**課題 1:**
次の(a)(b)(c)が元の文章の内容と合っているか、それぞれ「はい」か「いいえ」で答えてください。判断の決め手となる元の文章の言葉も、そのまま引用してください。
(a) 女性は居酒屋を経営していた。
(b) 女性は夫からの結婚の申込を断った。
(c) 妻は女性の居酒屋にほとんど来なかった。
**課題 2:** 元の文章の内容を2文でまとめてください。
**課題 3:** 元の文章によると、妻は居酒屋で、いつ離婚すると話しましたか。

**元の文章:**

強引な不貞の慰謝料請求・・・
離婚の事案
妻と夫は婚姻届をなし、長女、長男が生まれた。
女性は、居酒屋を経営していたが、夫はその居酒屋に客として来店し、毎週1度は来店するようになった。
しかし、夫は、他の女性と半同棲の生活をしており、女性の居酒屋には来店しなかった。
その間、妻は、女性の居酒屋に毎晩のように来店して夫婦関係の愚痴をこぼし、「夫との夫婦関係は冷めており、妻の兄の結婚式が終わったら離婚する」と話した。
夫は、居酒屋で毎晩のように女性を口説き、妻とは別れる等と言って、同月に女性と肉体関係をもった。
夫は、妻が別れることを承知したからと、女性に結婚の申込をし、女性もこれを承諾した。
夫と女性の関係が妻に発覚し、妻は女性の対して500万円の慰謝料を要求した。

**データ:**
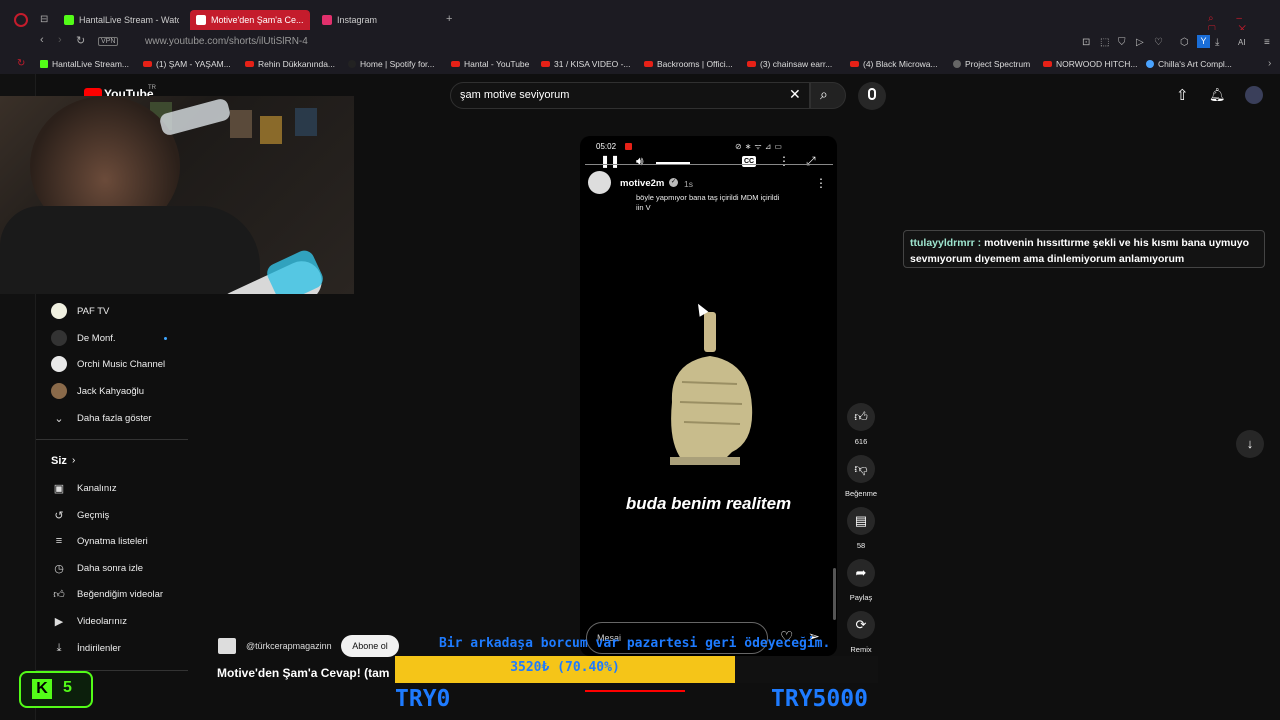 The height and width of the screenshot is (720, 1280). Describe the element at coordinates (1104, 42) in the screenshot. I see `screenshot-icon: ⬚` at that location.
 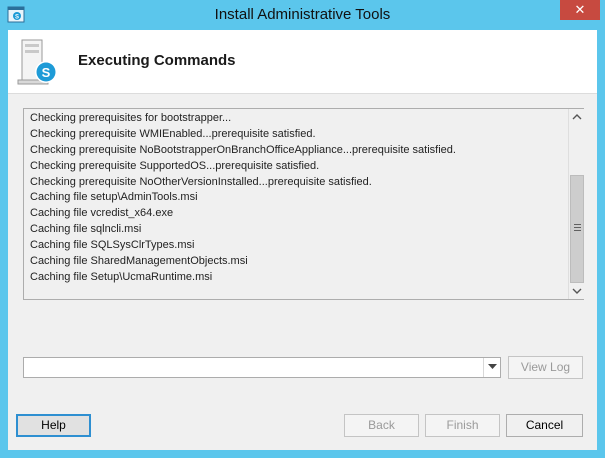 I want to click on finish-button: Finish, so click(x=462, y=426).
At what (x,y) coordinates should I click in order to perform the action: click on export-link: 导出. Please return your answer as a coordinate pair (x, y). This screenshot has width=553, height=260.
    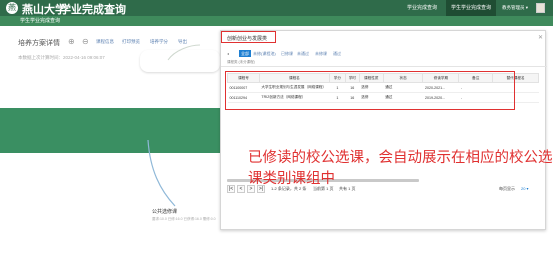
    Looking at the image, I should click on (182, 42).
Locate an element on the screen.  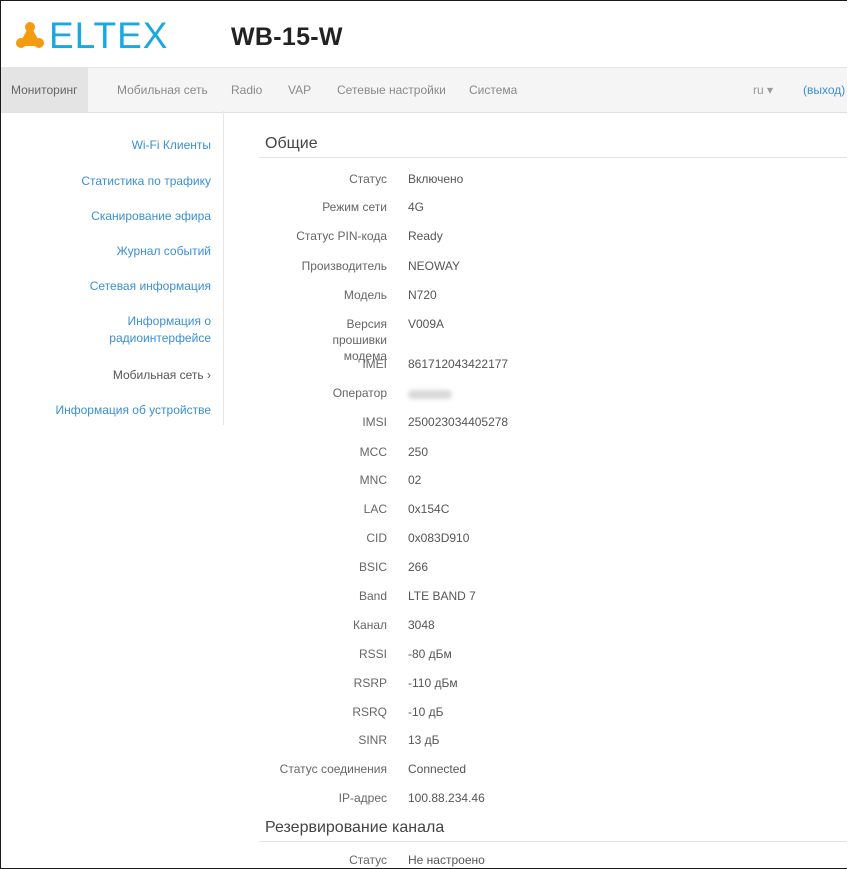
value-model: N720 is located at coordinates (422, 295).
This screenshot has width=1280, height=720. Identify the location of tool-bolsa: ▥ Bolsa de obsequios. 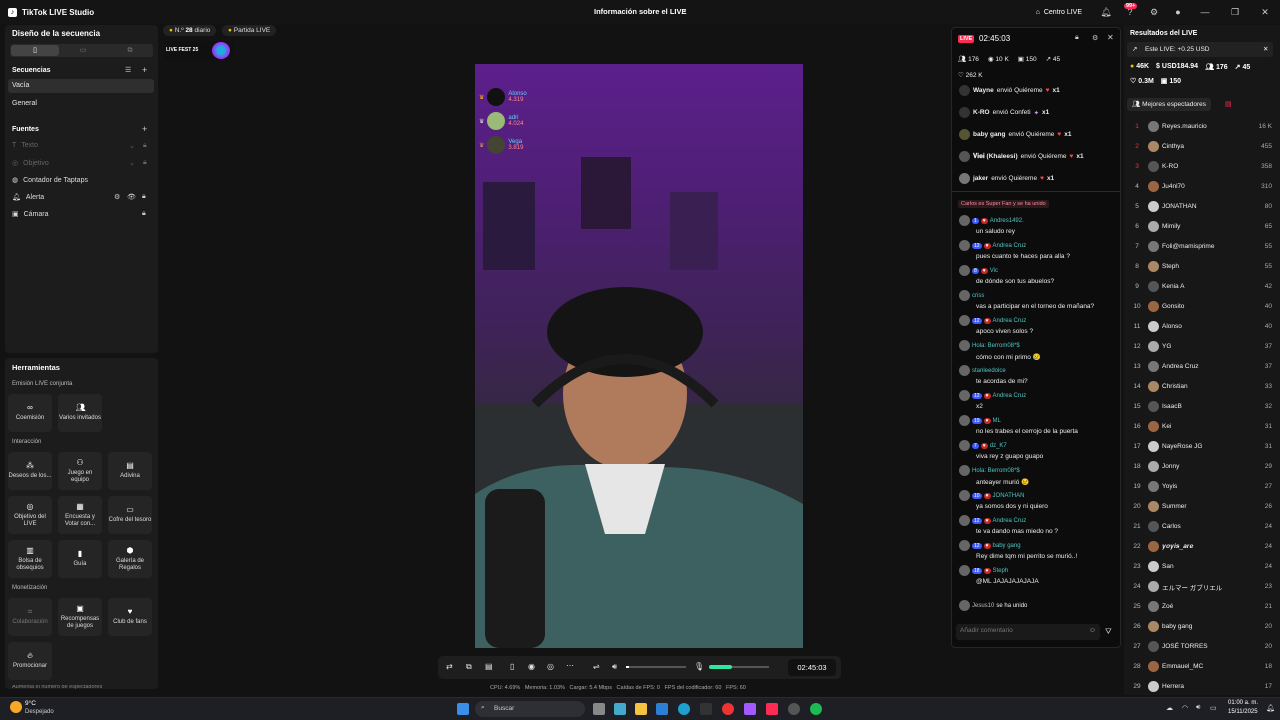
(30, 559).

**出力 1:**
(a) はい。「女性は、居酒屋を経営していた」
(b) いいえ。「女性もこれを承諾した」
(c) いいえ。「妻は、女性の居酒屋に毎晩のように来店して」

**出力 2:** 長女と長男のいる夫は、居酒屋を経営する女性を口説き、妻とは別れると言って肉体関係をもち、結婚を申し込んで女性の承諾を得た。その関係が妻に知られ、妻は女性に500万円の慰謝料を求めた。

**出力 3:** 妻の兄の結婚式が終わったら離婚すると話しました。